BEGIN PROVIDED RECORDS

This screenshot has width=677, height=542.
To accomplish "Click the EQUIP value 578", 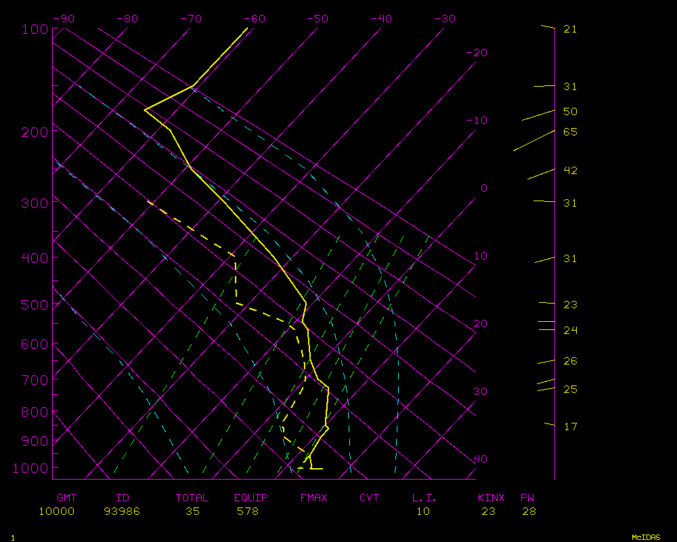I will point(248,511).
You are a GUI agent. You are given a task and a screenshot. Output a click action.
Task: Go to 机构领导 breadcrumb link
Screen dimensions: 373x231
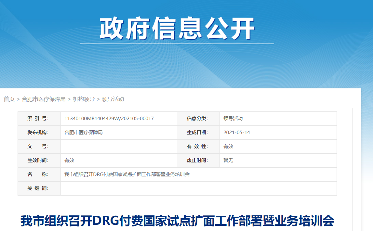pyautogui.click(x=84, y=99)
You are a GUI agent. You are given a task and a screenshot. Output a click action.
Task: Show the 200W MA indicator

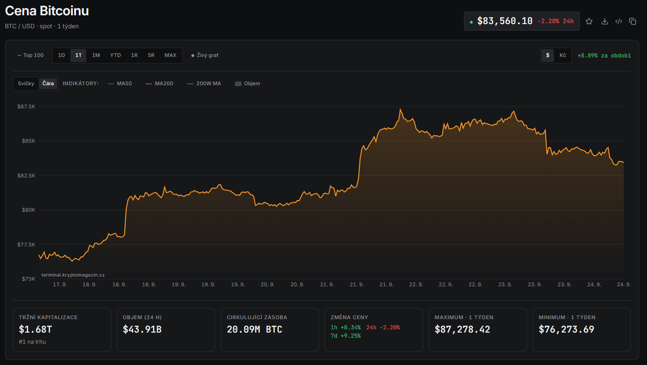pyautogui.click(x=204, y=83)
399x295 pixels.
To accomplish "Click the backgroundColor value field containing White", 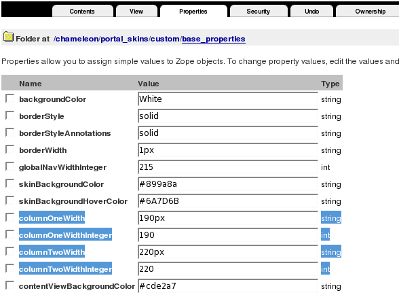I will (x=228, y=99).
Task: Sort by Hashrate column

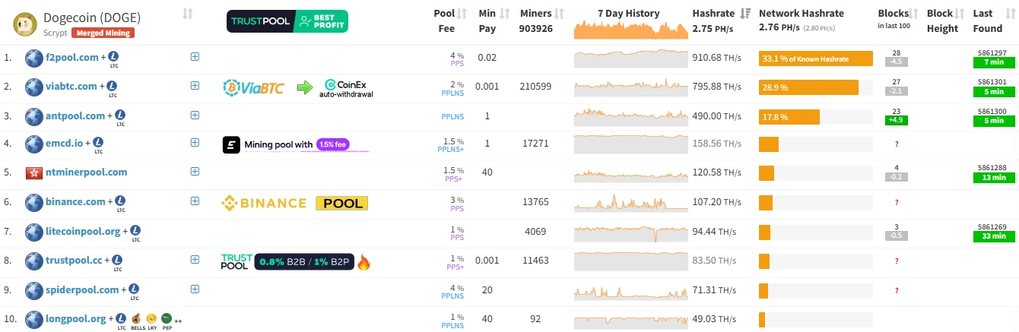Action: pyautogui.click(x=745, y=14)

END PROVIDED RECORDS

- _TASK GOAL_: Leave out the images and write out the lines above exactly, from the one with "Task: Go to 机构领导 breadcrumb link" up to and including the one with "399x295 pixels.".

- _REPLY TO THE EXERCISE_:
Task: Go to 机构领导 breadcrumb link
Screen dimensions: 373x231
pyautogui.click(x=84, y=99)
You are a GUI agent. You are given a task and a screenshot. Output a click action.
Task: Show the 200W MA indicator

pyautogui.click(x=204, y=83)
399x295 pixels.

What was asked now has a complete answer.